2022年1月29日  2022年6月9日 


 秋も深まった。

 薫は寝覚めごと故大君を想い、未だ止まない慕わしさに胸を震わせる。そんな折「宇治の御堂が完成した」との知らせを受け、久しぶりに宇治へ出向くことにした。

 二年ぶりの山の紅葉が目に眩しい。取り壊した寝殿はこの度明るく晴れやかに造り直された。昔の、たいそう簡素で僧坊めいた住まいの面影はもうない。元々故宮の居住部分はほぼ寺同然の設えで、あと半分は姉妹のため細やかに整えてあり、聖俗入り混じった体だった。そんな宮邸を大きく様変わりさせたことが少し残念な気もして、いつもよりじっくりと辺りを眺める薫である。

 網代屏風などの野趣溢れる装飾品は、山の御堂の僧坊へ生活用品として寄進した。改築後の山荘のため誂えた道具類は、特に簡素すぎることもない、清らかで由緒ありげな佳品ぞろいだ。

 薫は遣水のほとりにある岩に座り、歌を詠む。

「絶えることのない清水にどうして亡き人の

面影を留めておかなかったのか」

 涙を拭い、弁の尼君の部屋に立ち寄る。

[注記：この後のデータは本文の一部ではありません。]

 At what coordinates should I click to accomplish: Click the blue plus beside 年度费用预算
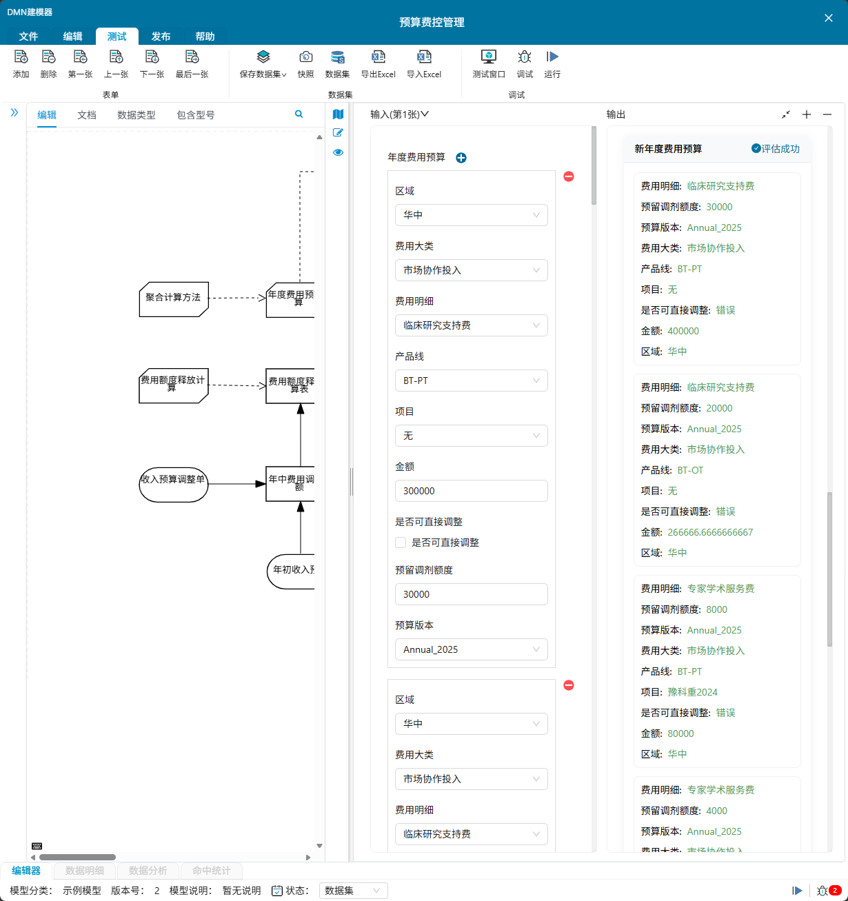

尼君は几帳に隠れてただ泣く。薫は長押に腰かけ、簾の端を引き上げて語り出した。

 一通り話した後、薫は本題を切り出した。

「そういえば例の『形代』の人、最近匂宮のところにいると聞いたんだけど、さすがに気恥ずかしくてまだ訪ねてはいないんだ。此方からしっかり伝えてくれないかな?」

「先日、母君から文がございましてね。物忌の方違えであちらこちらと彷徨ってらしたようです。このところ小さい粗末な家に隠れ住んでいるようで、何ともおいたわしくて。この宇治がもう少し京から近ければ移って来られるが、何しろ荒々しい山道で簡単には決心がつかない、とありました」

「世の人がそんなに恐ろしがる道を、私は昔からずっと行き来してる。どれほどの宿縁があったのかと思うと感無量だね」

 薫は例によって涙ぐみながら、

「ではその『気楽な隠れ場所』に文をやってくれ。貴女もそちらに出向いてほしい」

 と頼んだ。

「仰せ事をお伝えすることは簡単ですが、今更私が京に上るなど億劫ですわ……二条院にすら伺っておりませんのに」

「何故?あれこれ誰かに取りざたされるというわけでもないでしょう。愛宕山に籠った聖でさえ場合によっては山を下りる。固い誓いを破ってでも人の願いを叶えることこそ尊い行いでは?」

「衆生済度の徳などございませんので……人に何を言われるやら」

 弁の尼君はなお躊躇する。

「いや、二条院を出ているならなおのことちょうど良い。是非お願いしたい」

 薫はいつになく強気で押し、

「明後日あたり、ここに車を差し向けよう。その仮住まいの場所を尋ね置いてくれ。絶対に無体な真似などしないから」

 と微笑む。弁の尼君は、

(面倒なことになった。どういうおつもりなのかしら。とはいえ決して浅いお考えで思いつきの行動をされるようなお方ではない……まずご自分のためにも外聞の悪いことはなさらないだろう)

 と思い、

「承知いたしました。仮住まいの家は三条にございます。お近くですから、まず文などおやりくださいまし。私がいきなり訳知り顔に出ていきますのも差し出がましいですし、こんな年寄りが伊賀専女(いがとうめ:仲立ちを商売とする女)の真似事かと気も引けますわ」

 と言った。

「文か……出すのは何てことないが、人の噂がうるさいからね。右大将は常陸守の娘に言い寄っているらしいなどと取り沙汰されかねない。その守とやらは相当荒っぽい男らしいし」

 薫の正直な言いぶりに弁の尼君は笑った。

(亡き大君を忘れられないがために『受領の娘』にまでお心をかけて……おいたわしいこと)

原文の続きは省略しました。